Set problem A: Quote the essay on Kipling's poem word for word, everything from "Friday, June 20, 2008" down to "of that time.".
Set problem B: Translate this sentence from the essay on Kipling's poem into Spanish: "No doubt the “White Man’s Burden” was far more appealing to the nationalists of that time."
Set problem C: In one to three sentences, explain why the writer of the essay on Kipling's poem finds Kipling's means no more appealing than the ends of American imperialism.

Extract provided:
◇ ◇ ◇ ◇

Friday, June 20, 2008

UMass Boston History 112: Essay#4

Rudyard Kipling’s “The White Man’s Burden” employs various propaganda tactics in its appeal to Americans for support of imperialism, specifically applied to the celebration of the annexation of the Philippines by the United States. As a liberal, I find his means no more appealing than the ends of American imperialism. His ultra-nationalistic zeal is strikingly similar in tone and substance to that of modern-day ultra-nationalistic propaganda available on talk-radio or in cable news networks. No doubt the “White Man’s Burden” was far more appealing to the nationalists of that time.

To start, I would define the concept of “White Man’s Burden” as what Kipling sees as white Christian Americans’ honor-bound duty to themselves, their country and even the indigenous people of potentially-colonized countries to deliver imperialistic servitude. In every stanza, Kipling puts forth this concept as though it were a flag or a standard in declaring, “Take up the White Man’s burden.” It challenges the reader much like a call-to-arms, with a noble and sentimental tone. The varying methods Kipling undertook in his effort to justify imperialism were artfully crafted as though stemming from a propaganda handbook.

◇ ◇ ◇ ◇

Record list:
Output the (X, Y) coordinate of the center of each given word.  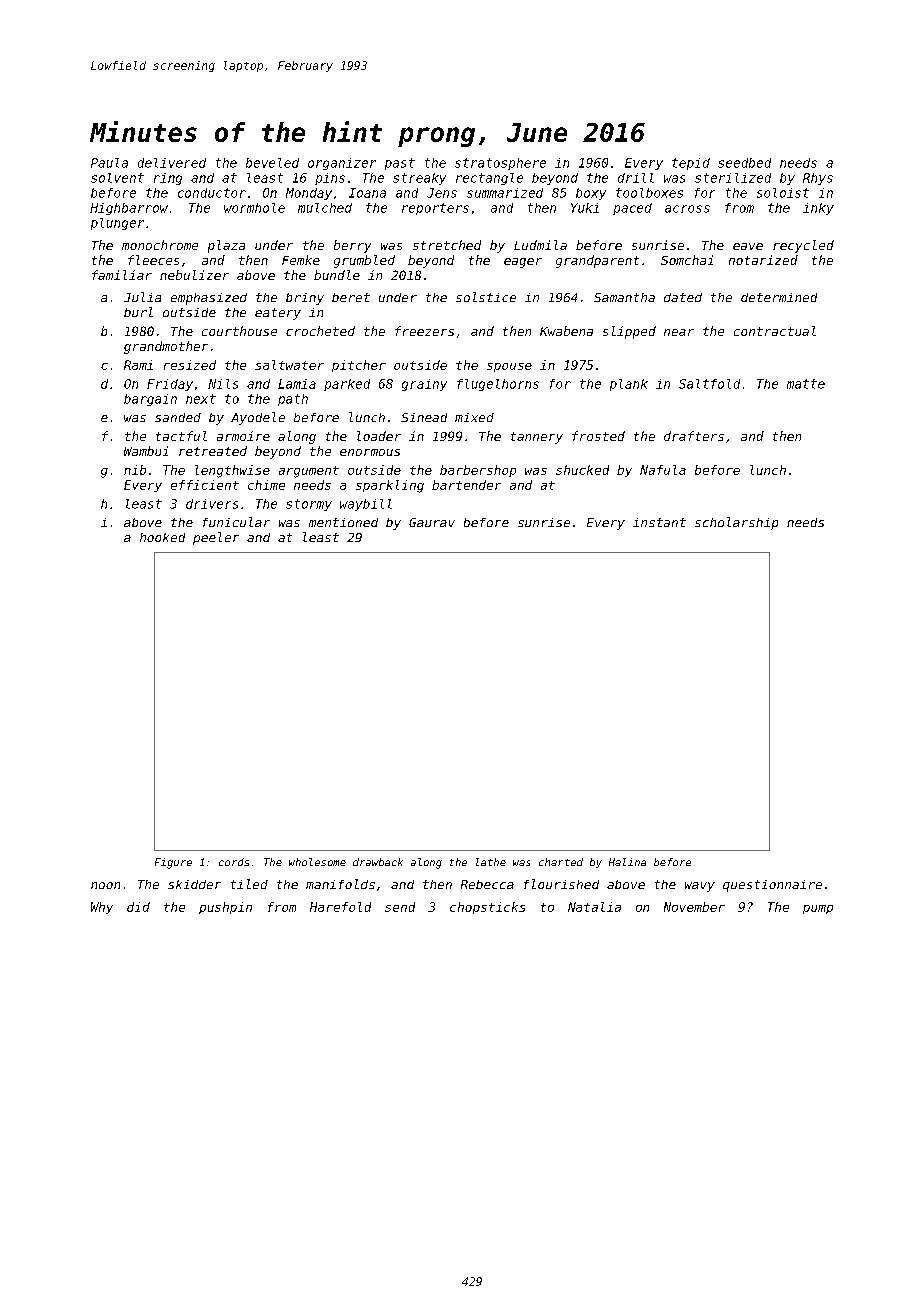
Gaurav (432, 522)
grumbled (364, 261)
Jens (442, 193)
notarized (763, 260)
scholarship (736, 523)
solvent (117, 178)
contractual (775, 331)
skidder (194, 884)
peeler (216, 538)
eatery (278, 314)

◇ ◇ ◇ ◇

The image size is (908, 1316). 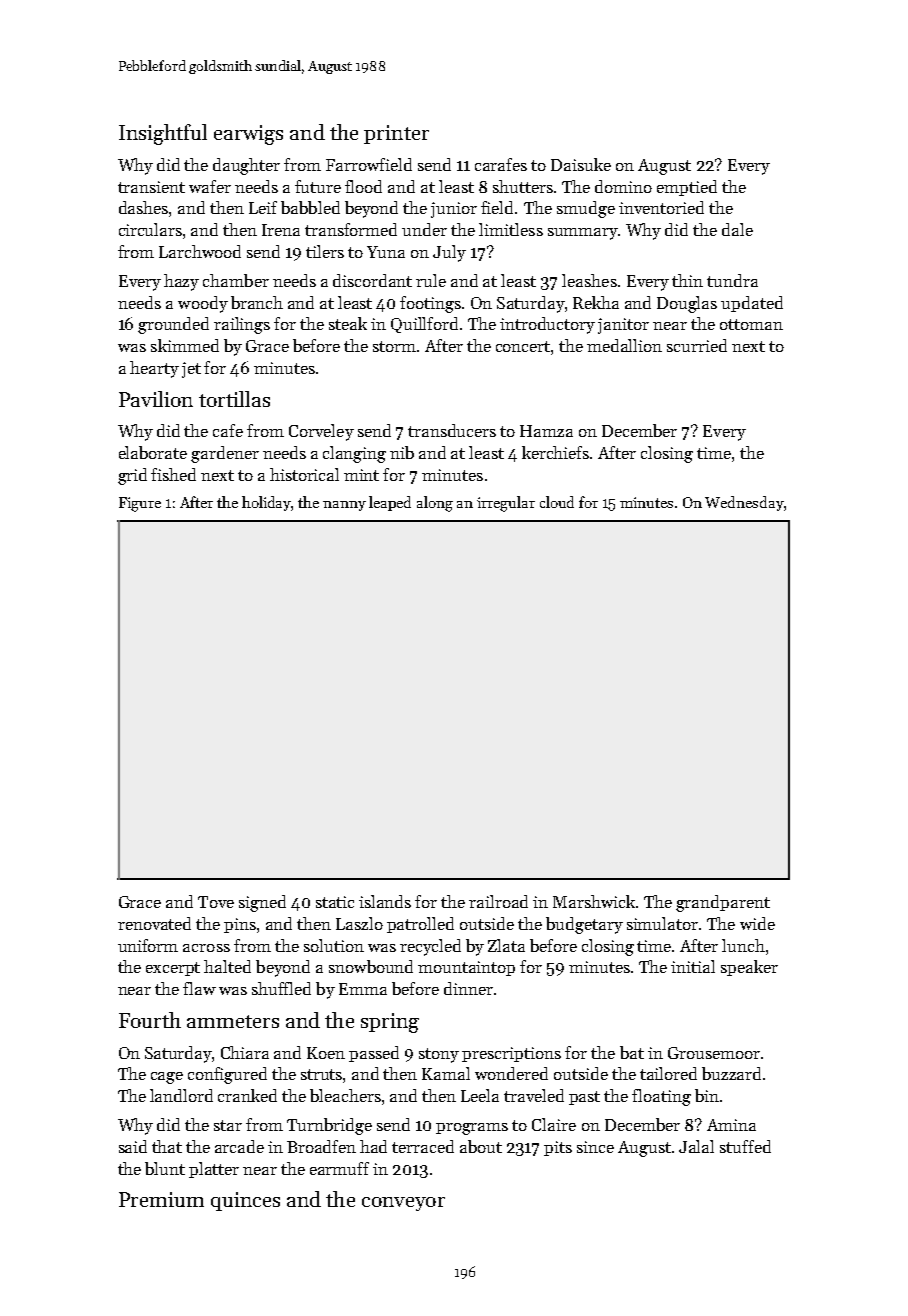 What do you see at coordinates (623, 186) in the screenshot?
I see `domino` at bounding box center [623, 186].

◇ ◇ ◇ ◇

Response A:
Friday, June 20, 2008

UMass Boston History 112: Essay#4

Rudyard Kipling’s “The White Man’s Burden” employs various propaganda tactics in its appeal to Americans for support of imperialism, specifically applied to the celebration of the annexation of the Philippines by the United States. As a liberal, I find his means no more appealing than the ends of American imperialism. His ultra-nationalistic zeal is strikingly similar in tone and substance to that of modern-day ultra-nationalistic propaganda available on talk-radio or in cable news networks. No doubt the “White Man’s Burden” was far more appealing to the nationalists of that time.

Response B: Sin duda, «La carga del hombre blanco» resultaba mucho más atractiva para los nacionalistas de aquella época.

Response C: The writer says this is because of being a liberal. From that position, Kipling's methods are as unappealing as the imperialism they support.